Oral Answers to Questions — Civil Defence – in the House of Commons at 12:00 am on 17th March 1960.
asked the Prime Minister to what extent access to the official documents referred to in Sir Anthony Eden's book was restricted to Sir Anthony Eden; to what extent permission was given for such documents to be seen by persons acting for him; and what revision of procedure is necessary in order to avoid discrimination between ex-Ministers who may seek access to Cabinet documents.
A former Minister may refresh his memory by looking again at official papers which he saw when he was in office. The general rule is that he should look at them within the Department concerned. But exceptions from this rule have occasionally been made in special circumstances; on some occasions papers have been sent on loan to the former Minister's house or responsible research assistants working on his behalf have been allowed to see them in the Department. Such an exception was made in favour of Sir Anthony Eden. It seems to me to be justifiable that this sort of discrimination should, very occasionally, be made in favour of former Ministers who, like Sir Anthony Eden, are in poor health and working at some considerable distance from London. These special arrangements do not, of course, affect in any way the control exercised over what is published.
Does the right hon. Gentleman appreciate that it was not my purpose to suggest anything derogatory of Sir Anthony Eden's conduct in seeking access to papers through some other person in view of the state of his health? Do I understand from what the right hon. Gentleman said that, in future, there will be no discrimination whatever regarding the desire of ex-Ministers to obtain access to Cabinet documents in which they were interested?
There will be no discrimination. I have tried to exercise during my period of responsibility exactly the same system as was exercised by my predecessors. There, are of course, special circumstances with particular people which may be taken into account, but I can assure the right hon. Gentleman that the general rule laid down by Lord Morrison of Lambeth will be exercised without discrimination.

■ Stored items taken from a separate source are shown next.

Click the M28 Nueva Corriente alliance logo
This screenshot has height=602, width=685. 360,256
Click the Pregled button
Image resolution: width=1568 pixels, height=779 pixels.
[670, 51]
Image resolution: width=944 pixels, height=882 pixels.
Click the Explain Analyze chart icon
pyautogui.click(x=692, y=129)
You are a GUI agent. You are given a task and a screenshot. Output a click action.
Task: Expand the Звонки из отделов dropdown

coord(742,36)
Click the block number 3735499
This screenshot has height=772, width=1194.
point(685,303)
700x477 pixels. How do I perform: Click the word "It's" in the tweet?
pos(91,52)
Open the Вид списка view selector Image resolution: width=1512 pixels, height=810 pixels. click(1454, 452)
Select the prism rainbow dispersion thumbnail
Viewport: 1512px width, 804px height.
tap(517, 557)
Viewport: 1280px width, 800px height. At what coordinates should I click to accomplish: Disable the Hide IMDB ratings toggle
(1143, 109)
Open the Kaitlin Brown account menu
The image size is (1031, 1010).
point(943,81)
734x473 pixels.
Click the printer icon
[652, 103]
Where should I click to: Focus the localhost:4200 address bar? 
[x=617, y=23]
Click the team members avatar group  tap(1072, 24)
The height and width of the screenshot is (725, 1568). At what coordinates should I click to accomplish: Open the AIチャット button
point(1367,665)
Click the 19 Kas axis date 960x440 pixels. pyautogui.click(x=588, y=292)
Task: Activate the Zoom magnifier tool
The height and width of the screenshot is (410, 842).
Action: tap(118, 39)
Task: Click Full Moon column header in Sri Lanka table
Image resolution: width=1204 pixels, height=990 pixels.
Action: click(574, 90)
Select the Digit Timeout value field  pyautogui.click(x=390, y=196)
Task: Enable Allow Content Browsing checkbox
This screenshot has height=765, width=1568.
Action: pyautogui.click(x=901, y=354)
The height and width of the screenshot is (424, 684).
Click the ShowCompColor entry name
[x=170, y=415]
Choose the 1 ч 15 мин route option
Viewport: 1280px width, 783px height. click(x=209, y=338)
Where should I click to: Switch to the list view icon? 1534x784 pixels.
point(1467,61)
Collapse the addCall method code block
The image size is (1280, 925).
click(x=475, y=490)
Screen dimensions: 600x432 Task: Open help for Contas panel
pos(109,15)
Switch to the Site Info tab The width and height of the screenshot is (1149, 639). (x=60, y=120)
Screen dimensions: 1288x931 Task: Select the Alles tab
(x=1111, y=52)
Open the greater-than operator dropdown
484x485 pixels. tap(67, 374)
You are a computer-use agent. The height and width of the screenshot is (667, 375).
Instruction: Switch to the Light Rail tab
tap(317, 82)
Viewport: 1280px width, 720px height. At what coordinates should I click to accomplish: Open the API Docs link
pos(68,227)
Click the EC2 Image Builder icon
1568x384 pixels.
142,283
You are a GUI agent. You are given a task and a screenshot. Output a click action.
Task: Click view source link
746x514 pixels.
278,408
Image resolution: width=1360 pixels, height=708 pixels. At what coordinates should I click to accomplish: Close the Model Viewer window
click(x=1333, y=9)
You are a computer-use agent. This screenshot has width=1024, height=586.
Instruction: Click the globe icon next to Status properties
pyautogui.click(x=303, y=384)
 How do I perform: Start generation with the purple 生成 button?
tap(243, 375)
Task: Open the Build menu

Is the Prime Minister aware that Lord Morrison in his statement specifically referred to being reasonably flexible in administering this rule as regards the war period? Lord Morrison specifically illustrated it by a reference to the right hon. Member for Woodford (Sir W. Churchill). Is the right hon. Gentleman aware also that, while it is obviously essential that there should be no discrimination in granting access to documents relating to a particular period, many of us feel that the procedure now adopted is administered rather too laxly and that from a certain point onward it might be desirable to have a stricter administration?
Yes, I think that that point was raised by the right hon. Gentleman before and I said that, of course, one's natural tendency was to follow the precedents laid down by one's predecessors. I think that there is something in the idea that war is a special period and might be treated separately and some new functions, perhaps a little stricter, decided upon. It is not an easy matter. I am devoting some thought to it and before making any change I would certainly consult with the right hon. Gentleman.
I think that we should be clear about what the Prime Minister means. Does he mean that where public security is involved there would be rather stricter administration, but that apart from public security there would be no restriction whatever?
I would have thought not. I should have thought that it was a question of security.